- **Extracted data**:
□ □ □

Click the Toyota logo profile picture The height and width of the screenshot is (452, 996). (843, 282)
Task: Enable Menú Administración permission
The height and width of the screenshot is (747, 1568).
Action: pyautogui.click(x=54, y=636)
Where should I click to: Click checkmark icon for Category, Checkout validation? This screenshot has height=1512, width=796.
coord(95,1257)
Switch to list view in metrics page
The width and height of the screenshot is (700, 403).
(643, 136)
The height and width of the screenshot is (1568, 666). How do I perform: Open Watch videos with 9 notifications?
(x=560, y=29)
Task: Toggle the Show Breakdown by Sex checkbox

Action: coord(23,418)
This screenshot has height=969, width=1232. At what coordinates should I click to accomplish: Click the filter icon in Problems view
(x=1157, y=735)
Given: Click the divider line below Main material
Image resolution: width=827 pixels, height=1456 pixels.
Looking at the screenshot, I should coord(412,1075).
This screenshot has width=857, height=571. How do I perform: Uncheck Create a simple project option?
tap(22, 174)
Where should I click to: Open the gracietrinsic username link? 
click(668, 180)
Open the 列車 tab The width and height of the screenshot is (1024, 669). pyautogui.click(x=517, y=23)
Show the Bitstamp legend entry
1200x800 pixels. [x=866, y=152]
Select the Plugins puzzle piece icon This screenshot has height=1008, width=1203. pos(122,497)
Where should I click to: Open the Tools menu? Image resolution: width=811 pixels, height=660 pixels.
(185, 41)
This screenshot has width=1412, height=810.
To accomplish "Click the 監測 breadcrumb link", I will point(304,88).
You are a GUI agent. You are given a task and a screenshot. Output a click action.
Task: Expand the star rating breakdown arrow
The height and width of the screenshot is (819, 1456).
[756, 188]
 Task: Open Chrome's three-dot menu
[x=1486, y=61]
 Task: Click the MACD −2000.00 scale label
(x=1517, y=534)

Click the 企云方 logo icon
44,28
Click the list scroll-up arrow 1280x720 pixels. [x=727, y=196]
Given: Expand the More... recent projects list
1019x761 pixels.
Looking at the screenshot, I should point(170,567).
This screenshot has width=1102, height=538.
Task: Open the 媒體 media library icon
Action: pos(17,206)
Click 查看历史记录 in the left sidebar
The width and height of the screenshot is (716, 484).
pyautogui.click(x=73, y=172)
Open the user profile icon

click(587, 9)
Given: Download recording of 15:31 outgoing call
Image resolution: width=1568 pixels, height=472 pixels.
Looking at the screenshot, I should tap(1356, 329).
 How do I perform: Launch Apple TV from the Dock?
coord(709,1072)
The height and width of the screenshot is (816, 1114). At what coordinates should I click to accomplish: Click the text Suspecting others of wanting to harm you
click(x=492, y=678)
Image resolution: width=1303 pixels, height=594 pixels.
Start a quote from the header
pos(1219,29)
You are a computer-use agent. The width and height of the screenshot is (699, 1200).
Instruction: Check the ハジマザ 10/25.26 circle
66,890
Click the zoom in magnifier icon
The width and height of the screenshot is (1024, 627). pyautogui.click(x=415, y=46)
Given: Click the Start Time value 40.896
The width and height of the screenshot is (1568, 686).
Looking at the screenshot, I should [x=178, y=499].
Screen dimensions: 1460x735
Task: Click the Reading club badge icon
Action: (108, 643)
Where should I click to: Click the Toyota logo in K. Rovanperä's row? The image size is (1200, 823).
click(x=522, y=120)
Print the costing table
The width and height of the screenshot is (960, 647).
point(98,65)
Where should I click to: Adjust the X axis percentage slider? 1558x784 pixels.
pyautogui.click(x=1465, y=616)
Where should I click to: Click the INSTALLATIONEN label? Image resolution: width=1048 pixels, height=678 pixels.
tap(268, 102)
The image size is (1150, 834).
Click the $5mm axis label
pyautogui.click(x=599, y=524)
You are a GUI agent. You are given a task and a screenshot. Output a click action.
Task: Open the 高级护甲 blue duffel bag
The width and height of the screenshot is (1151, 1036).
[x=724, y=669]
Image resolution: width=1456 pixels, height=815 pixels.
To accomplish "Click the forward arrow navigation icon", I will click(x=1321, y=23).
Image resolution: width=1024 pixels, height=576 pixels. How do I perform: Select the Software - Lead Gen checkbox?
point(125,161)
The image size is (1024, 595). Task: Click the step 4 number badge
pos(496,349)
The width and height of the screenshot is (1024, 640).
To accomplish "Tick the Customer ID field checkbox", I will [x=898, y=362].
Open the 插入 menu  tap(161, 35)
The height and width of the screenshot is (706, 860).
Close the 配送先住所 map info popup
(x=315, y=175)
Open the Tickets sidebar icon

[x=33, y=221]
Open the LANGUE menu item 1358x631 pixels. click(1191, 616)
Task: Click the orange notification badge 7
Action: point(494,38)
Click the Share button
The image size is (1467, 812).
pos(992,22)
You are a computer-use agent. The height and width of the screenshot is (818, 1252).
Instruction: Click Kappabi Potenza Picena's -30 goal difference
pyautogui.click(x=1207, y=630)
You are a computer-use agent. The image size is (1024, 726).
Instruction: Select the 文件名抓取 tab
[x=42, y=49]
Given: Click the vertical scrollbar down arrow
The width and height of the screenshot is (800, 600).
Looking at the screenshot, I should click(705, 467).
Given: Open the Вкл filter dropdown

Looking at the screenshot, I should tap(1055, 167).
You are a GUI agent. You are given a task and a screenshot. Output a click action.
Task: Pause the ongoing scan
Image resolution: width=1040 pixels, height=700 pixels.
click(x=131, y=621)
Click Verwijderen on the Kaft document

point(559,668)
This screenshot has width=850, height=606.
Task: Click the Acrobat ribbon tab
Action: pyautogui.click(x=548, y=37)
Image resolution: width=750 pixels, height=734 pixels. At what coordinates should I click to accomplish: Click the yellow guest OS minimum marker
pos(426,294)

□ □ □

- **What you have to do**:
Using the records above, count every line that includes the word "Expand", and state the number only.

- **Exercise solution**:
2